(Materials provided begins)

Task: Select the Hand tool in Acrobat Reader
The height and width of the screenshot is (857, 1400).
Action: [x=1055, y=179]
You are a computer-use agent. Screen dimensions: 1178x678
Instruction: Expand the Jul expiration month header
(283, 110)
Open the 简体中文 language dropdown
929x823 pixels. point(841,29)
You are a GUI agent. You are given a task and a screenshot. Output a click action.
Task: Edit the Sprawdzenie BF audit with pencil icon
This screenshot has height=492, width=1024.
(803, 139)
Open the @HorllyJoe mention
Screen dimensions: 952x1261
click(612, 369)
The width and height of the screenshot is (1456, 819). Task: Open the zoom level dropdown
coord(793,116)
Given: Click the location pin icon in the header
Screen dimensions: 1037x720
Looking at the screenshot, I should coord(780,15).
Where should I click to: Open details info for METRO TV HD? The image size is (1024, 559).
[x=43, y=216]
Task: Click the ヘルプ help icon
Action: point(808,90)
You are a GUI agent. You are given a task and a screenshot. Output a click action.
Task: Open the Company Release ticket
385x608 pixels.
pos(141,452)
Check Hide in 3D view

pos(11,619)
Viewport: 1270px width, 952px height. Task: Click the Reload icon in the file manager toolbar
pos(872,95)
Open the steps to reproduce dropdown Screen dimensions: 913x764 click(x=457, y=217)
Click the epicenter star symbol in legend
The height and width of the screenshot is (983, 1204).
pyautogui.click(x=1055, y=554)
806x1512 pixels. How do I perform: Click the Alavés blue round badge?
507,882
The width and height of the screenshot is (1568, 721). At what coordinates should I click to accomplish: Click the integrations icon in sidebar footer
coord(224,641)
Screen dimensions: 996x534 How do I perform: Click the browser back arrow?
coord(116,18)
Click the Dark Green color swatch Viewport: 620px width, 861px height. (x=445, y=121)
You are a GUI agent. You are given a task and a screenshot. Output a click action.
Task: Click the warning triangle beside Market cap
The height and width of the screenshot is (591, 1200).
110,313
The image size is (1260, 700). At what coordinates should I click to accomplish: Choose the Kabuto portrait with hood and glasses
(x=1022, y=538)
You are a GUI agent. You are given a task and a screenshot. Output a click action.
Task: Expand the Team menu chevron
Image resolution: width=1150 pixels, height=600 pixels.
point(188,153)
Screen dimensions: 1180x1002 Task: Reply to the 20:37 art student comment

(Materials provided ends)

The records above should be restated word for word, please.

Task: Select the Hand tool in Acrobat Reader
The height and width of the screenshot is (857, 1400).
Action: [x=1055, y=179]
You are a computer-use agent. Screen dimensions: 1178x678
Instruction: Expand the Jul expiration month header
(283, 110)
Open the 简体中文 language dropdown
929x823 pixels. point(841,29)
You are a GUI agent. You are given a task and a screenshot. Output a click action.
Task: Edit the Sprawdzenie BF audit with pencil icon
This screenshot has height=492, width=1024.
(803, 139)
Open the @HorllyJoe mention
Screen dimensions: 952x1261
click(612, 369)
The width and height of the screenshot is (1456, 819). Task: Open the zoom level dropdown
coord(793,116)
Given: Click the location pin icon in the header
Screen dimensions: 1037x720
Looking at the screenshot, I should coord(780,15).
Where should I click to: Open details info for METRO TV HD? The image size is (1024, 559).
[x=43, y=216]
Task: Click the ヘルプ help icon
Action: point(808,90)
You are a GUI agent. You are given a task and a screenshot. Output a click action.
Task: Open the Company Release ticket
385x608 pixels.
pos(141,452)
Check Hide in 3D view

pos(11,619)
Viewport: 1270px width, 952px height. Task: Click the Reload icon in the file manager toolbar
pos(872,95)
Open the steps to reproduce dropdown Screen dimensions: 913x764 click(x=457, y=217)
Click the epicenter star symbol in legend
The height and width of the screenshot is (983, 1204).
pyautogui.click(x=1055, y=554)
806x1512 pixels. How do I perform: Click the Alavés blue round badge?
507,882
The width and height of the screenshot is (1568, 721). At what coordinates should I click to accomplish: Click the integrations icon in sidebar footer
coord(224,641)
Screen dimensions: 996x534 How do I perform: Click the browser back arrow?
coord(116,18)
Click the Dark Green color swatch Viewport: 620px width, 861px height. (x=445, y=121)
You are a GUI agent. You are given a task and a screenshot. Output a click action.
Task: Click the warning triangle beside Market cap
The height and width of the screenshot is (591, 1200).
110,313
The image size is (1260, 700). At what coordinates should I click to accomplish: Choose the Kabuto portrait with hood and glasses
(x=1022, y=538)
You are a GUI agent. You are given a task and a screenshot. Output a click action.
Task: Expand the Team menu chevron
Image resolution: width=1150 pixels, height=600 pixels.
point(188,153)
Screen dimensions: 1180x1002 Task: Reply to the 20:37 art student comment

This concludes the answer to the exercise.